This anthology, edited by Sussman, shares the voices of women reminiscing on their "bad girl days" and their perspectives on parenthood, success, and life. Sussman says she was inspired to create this collection because her essays were always "about her detours from the good girl path". Contributors include Sussman herself, Maggie Estep, Ann Hood, and Lolly Winston.

- Dirty Words
  A Literary Encyclopedia of Sex (Bloomsbury, 2008)

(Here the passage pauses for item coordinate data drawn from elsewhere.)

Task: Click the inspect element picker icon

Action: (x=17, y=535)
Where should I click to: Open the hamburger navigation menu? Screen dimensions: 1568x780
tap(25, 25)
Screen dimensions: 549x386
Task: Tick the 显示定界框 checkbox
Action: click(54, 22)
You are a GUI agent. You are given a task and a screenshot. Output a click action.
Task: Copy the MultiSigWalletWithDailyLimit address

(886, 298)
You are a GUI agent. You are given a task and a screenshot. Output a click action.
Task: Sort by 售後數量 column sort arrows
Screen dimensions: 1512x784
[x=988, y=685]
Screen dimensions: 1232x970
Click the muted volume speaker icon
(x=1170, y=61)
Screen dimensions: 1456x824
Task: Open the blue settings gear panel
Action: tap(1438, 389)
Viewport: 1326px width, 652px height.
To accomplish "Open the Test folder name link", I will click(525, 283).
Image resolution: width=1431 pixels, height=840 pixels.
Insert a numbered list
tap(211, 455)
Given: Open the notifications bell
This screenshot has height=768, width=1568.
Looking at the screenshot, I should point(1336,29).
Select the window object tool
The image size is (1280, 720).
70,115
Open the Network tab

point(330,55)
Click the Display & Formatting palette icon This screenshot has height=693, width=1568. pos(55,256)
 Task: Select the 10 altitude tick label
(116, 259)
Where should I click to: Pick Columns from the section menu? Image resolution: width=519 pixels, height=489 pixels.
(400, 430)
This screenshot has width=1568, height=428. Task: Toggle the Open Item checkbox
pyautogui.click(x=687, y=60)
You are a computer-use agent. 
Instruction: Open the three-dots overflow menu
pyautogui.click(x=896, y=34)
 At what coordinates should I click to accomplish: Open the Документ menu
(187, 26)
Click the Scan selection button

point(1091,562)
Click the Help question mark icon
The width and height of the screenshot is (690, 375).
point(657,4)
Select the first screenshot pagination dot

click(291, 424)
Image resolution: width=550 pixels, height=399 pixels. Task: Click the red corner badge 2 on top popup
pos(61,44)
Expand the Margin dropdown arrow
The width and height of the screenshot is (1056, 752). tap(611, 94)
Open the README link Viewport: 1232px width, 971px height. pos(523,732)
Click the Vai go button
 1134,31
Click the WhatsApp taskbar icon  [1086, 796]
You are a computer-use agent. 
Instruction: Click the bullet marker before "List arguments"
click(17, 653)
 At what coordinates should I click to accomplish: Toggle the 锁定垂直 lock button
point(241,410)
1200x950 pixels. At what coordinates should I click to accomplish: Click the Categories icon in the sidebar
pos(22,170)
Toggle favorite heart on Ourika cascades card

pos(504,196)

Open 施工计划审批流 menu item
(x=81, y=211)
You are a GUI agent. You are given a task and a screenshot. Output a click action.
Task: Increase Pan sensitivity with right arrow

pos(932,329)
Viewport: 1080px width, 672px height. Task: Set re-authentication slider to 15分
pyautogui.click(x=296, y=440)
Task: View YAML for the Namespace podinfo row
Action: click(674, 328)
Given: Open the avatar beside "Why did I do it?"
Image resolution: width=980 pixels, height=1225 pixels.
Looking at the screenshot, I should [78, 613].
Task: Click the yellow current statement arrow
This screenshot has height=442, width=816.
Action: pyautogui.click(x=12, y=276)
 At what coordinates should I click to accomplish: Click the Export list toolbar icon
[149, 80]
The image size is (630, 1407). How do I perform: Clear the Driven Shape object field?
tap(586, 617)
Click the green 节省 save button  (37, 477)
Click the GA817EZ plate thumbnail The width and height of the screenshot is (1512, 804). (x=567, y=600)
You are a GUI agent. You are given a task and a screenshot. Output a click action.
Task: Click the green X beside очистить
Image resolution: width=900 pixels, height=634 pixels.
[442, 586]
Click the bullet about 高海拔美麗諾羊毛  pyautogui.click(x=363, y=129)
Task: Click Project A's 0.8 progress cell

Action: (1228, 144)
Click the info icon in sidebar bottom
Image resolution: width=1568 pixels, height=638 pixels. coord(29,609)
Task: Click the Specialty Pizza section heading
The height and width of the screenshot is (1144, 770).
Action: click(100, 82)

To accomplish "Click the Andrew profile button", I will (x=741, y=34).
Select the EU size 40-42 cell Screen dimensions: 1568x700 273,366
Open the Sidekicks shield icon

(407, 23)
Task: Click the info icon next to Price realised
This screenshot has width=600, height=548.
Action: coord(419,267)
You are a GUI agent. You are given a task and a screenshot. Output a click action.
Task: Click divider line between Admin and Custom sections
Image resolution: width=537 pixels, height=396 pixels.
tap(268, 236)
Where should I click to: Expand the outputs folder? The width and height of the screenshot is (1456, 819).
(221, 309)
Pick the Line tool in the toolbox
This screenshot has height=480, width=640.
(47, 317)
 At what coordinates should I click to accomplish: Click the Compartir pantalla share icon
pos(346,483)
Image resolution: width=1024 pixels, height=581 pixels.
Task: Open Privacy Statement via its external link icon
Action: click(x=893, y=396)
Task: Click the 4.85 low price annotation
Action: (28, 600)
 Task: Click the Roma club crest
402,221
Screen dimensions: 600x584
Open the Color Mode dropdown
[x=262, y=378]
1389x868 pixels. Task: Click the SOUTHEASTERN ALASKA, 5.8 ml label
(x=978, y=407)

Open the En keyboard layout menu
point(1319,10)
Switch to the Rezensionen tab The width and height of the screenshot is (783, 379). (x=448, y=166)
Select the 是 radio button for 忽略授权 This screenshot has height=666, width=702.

This anthology, edited by Sussman, contains definitions of words from "adultery" to "wet dreams" alongside essays about sex. Some authors included are: Joshua Furst, Patricia Marx, and Elissa Schappell.

=== Essays and prose ===
- "Paris is Your Mistress" A Paris All Your Own (2017)
- "Break the Rules" Breakfast on Mars (2013)
- "This is What Matters" Because I Love Her (2009)
- "Marriage Advice from the Kitchen" Good Housekeeping (2009)
- "Invite the Bitch to Dinner" The Other Woman (2007)
- "What I Gave Up" For Keeps (2007)
- "Tearing up the Sheets: A Meditation on Middle-Aged Sex" Kiss Tomorrow Hello (2006)
- "Naked Nightmare" The Thong Also Rises: Further Misadventures from Funny Women on the Road (2005)
- "How Would My Rape Shape My Kids' Lives?" Newsweek (2003)

== Awards and honors ==

=== Fellowships ===
Source:

- The Sewanee Writers Conference
- The Napoule Art Foundation
- Hedgebrook
- Brush Creek
- Ledig House
- Ucross
- Ragdale Foundation
- Writers at Work
- Wesleyan Writers Conference
- Virginia Center for the Creative Arts
- The Atlantic Center for the Arts
- Hawthornden

=== Awards ===
In 2004 and 2009, Sussman was named a San Francisco Library Laureate.

Sussman was featured in the July 2010 issue of Gentry magazine in an article titled "Life's Little Luxuries".

In 2013, Sussman was named one of the Best Local Authors in San Francisco.

== Critical response ==
The explicit language used in French Lessons caused some concern while Sussman was traveling to promote the book. She was asked not to read some of the expletives when visiting Midwestern bookstores. Additionally, some of the graphic sex scenes were questioned by book club leaders.

Paradise Guest House has been described as "A respectful and earnest but far from edgy treatment of devastation's aftermath." Largely reviews of the book have been please with the representation of the attacks and Bali's rebuilding.